R: Correlation – Finding out relation between data

This article shows how to calculate correlation between two data/variables using R programming language.

Correlation calculates the relation between two variables.

Positive Correlation: If the value of one variable increases with the increase in value of the another variable then the two variables are said to be positively correlated.

Negative Correlation: If the value of one variable decreases with the decrease in value of the another variable then the two variables are said to be negatively correlated.

For this example, we have two variables: height and weight. These variables have some values and they have a relation. In the below example data: 60kg of weight has 150cm in height, 70kg in weight has 160cm in height, and so on.

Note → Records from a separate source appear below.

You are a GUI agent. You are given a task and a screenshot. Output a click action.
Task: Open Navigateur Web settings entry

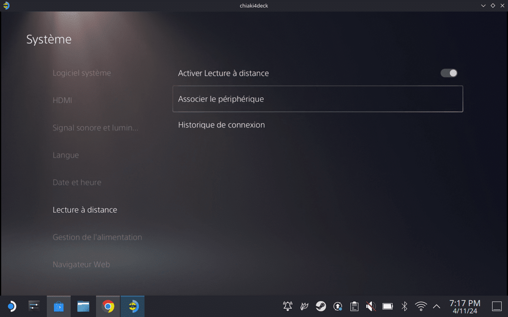click(81, 265)
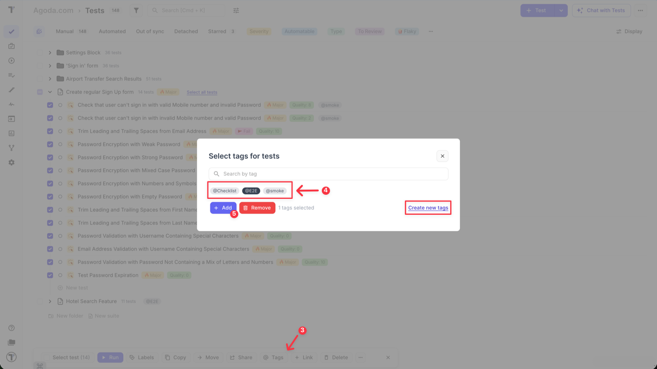Click the Create new tags link
The width and height of the screenshot is (657, 369).
(x=428, y=207)
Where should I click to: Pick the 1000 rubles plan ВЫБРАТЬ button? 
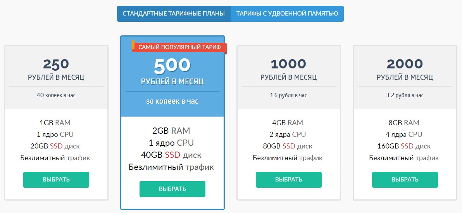tap(288, 180)
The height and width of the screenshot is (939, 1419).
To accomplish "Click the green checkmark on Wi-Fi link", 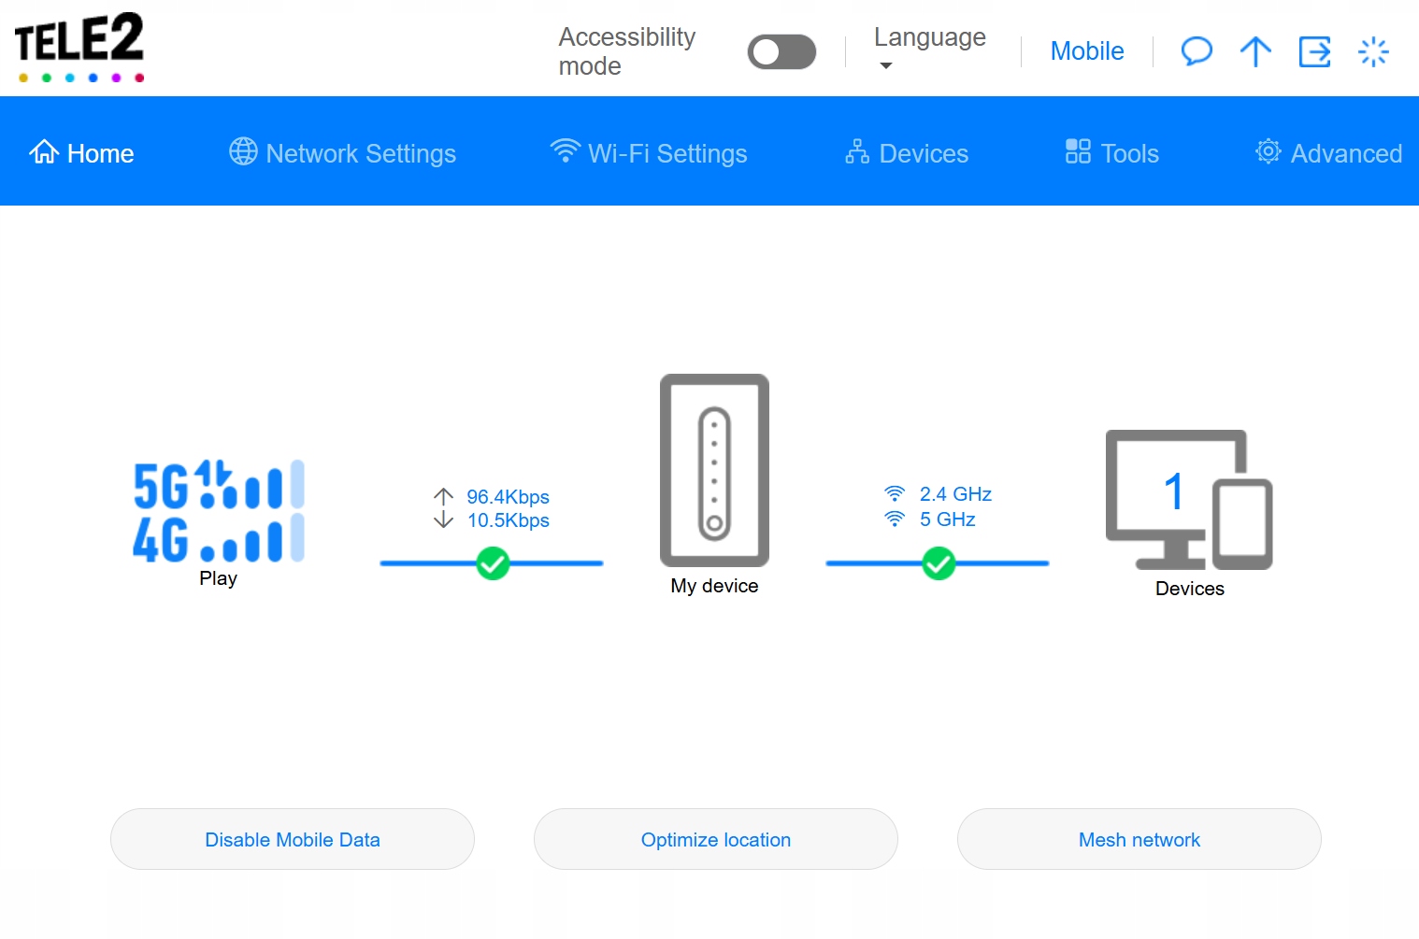I will [939, 563].
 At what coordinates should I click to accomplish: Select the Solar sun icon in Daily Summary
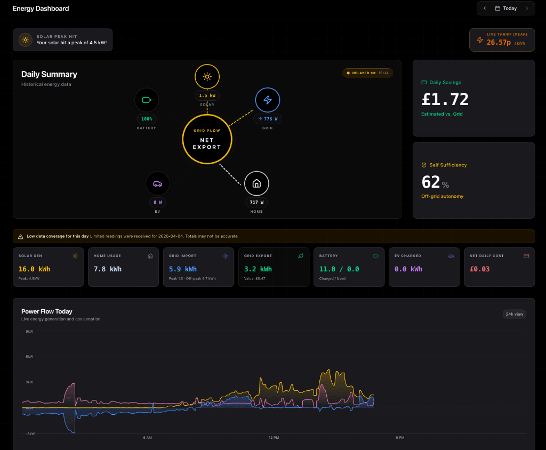(207, 76)
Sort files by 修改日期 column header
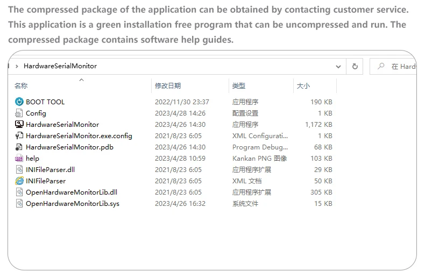The height and width of the screenshot is (279, 425). click(x=168, y=86)
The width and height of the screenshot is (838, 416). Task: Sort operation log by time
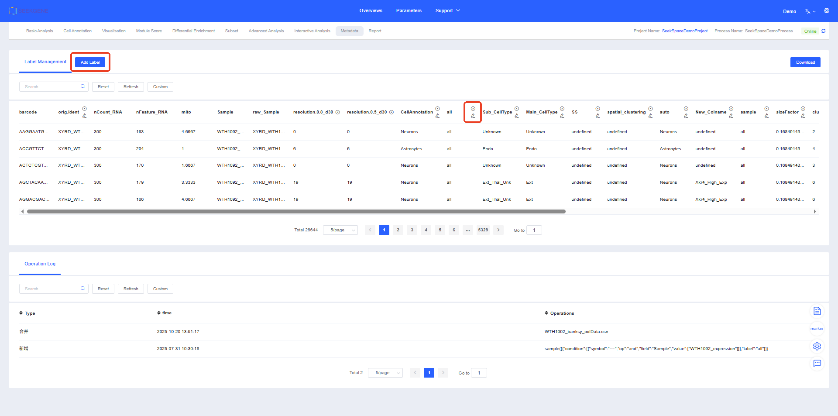164,313
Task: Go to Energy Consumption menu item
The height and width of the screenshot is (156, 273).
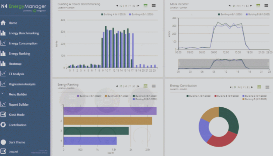Action: (x=23, y=43)
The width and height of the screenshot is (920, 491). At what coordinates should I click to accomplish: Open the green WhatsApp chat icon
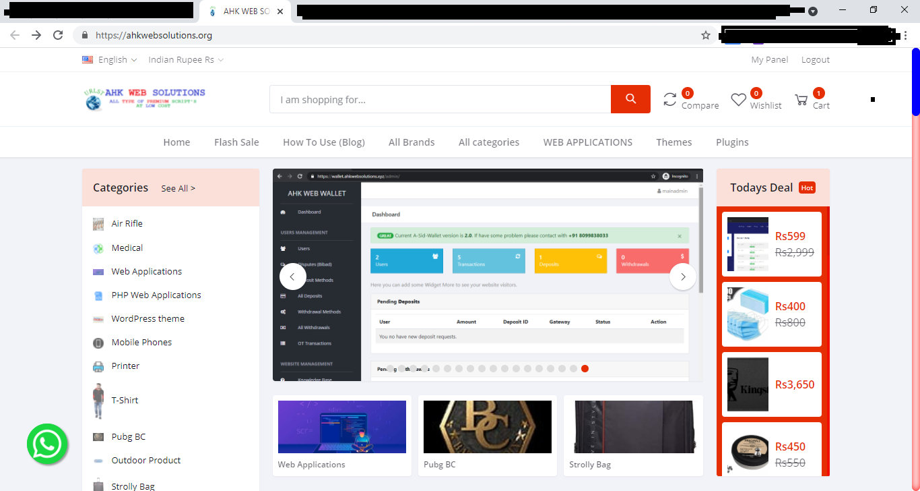tap(47, 444)
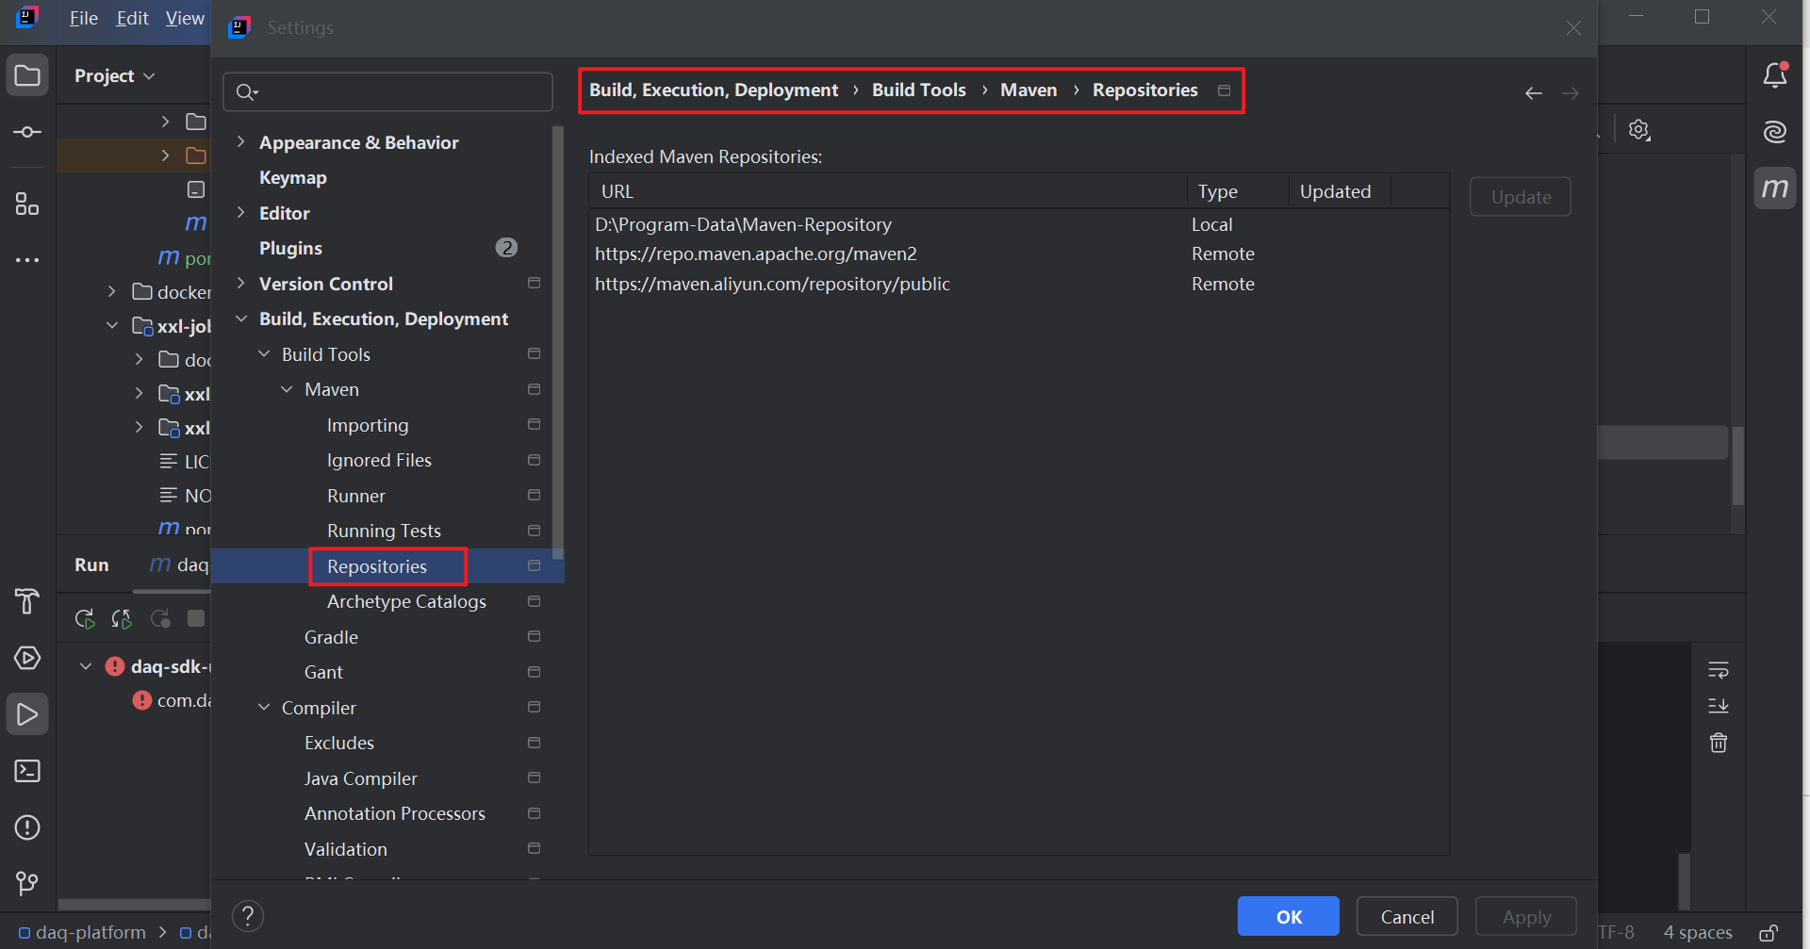The height and width of the screenshot is (949, 1810).
Task: Open the Problems tool window
Action: pos(26,827)
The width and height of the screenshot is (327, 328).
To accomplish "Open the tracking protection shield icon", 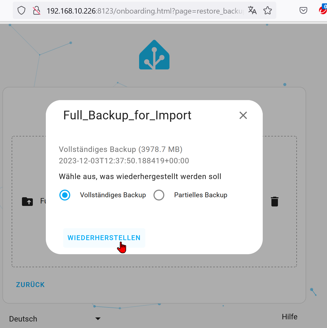I will click(x=21, y=11).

To calculate correlation between two variables, we use cor() function. It shows how positively or negatively the two variables are correlated.


> height <- c (150, 160, 140, 155, 148, 177, 167, 126, 149, 131)
> weight <- c (60, 70, 55, 55, 58, 80, 75, 45, 50, 44)

> cor.result = cor(height, weight) # calculate correlation between two variables
> print (cor.result) # height and weight are positively correlated
[1] 0.9307801

We can also specify the correlation method which can be either pearson, spearman or kendall.


> cor.result = cor(height, weight, method = 'pearson') # pearson, spearman, kendall
> print (cor.result)
[1] 0.9307801

Below, we create a data frame of height and weight. Then, we calculate the correlation of the data frame. This is useful to show how height is correlated with weight and how weight is correlated with height in a single result.


> df = data.frame(ht = height, wt = weight) # create data frame of height and weight
> cor.result = cor(df) # calculate correlation
> print (cor.result)
          ht        wt
ht 1.0000000 0.9307801
wt 0.9307801 1.0000000

Below, we create a new variable named exercise. Exercise variable contains exercise done by people in number of minutes. So, taking all three variables, it can be observed that people with 60kg of weight has 150cm in height and does 10 minutes of exercise, 70kg in weight has 160cm in height and does 7 minutes of exercise, and so on.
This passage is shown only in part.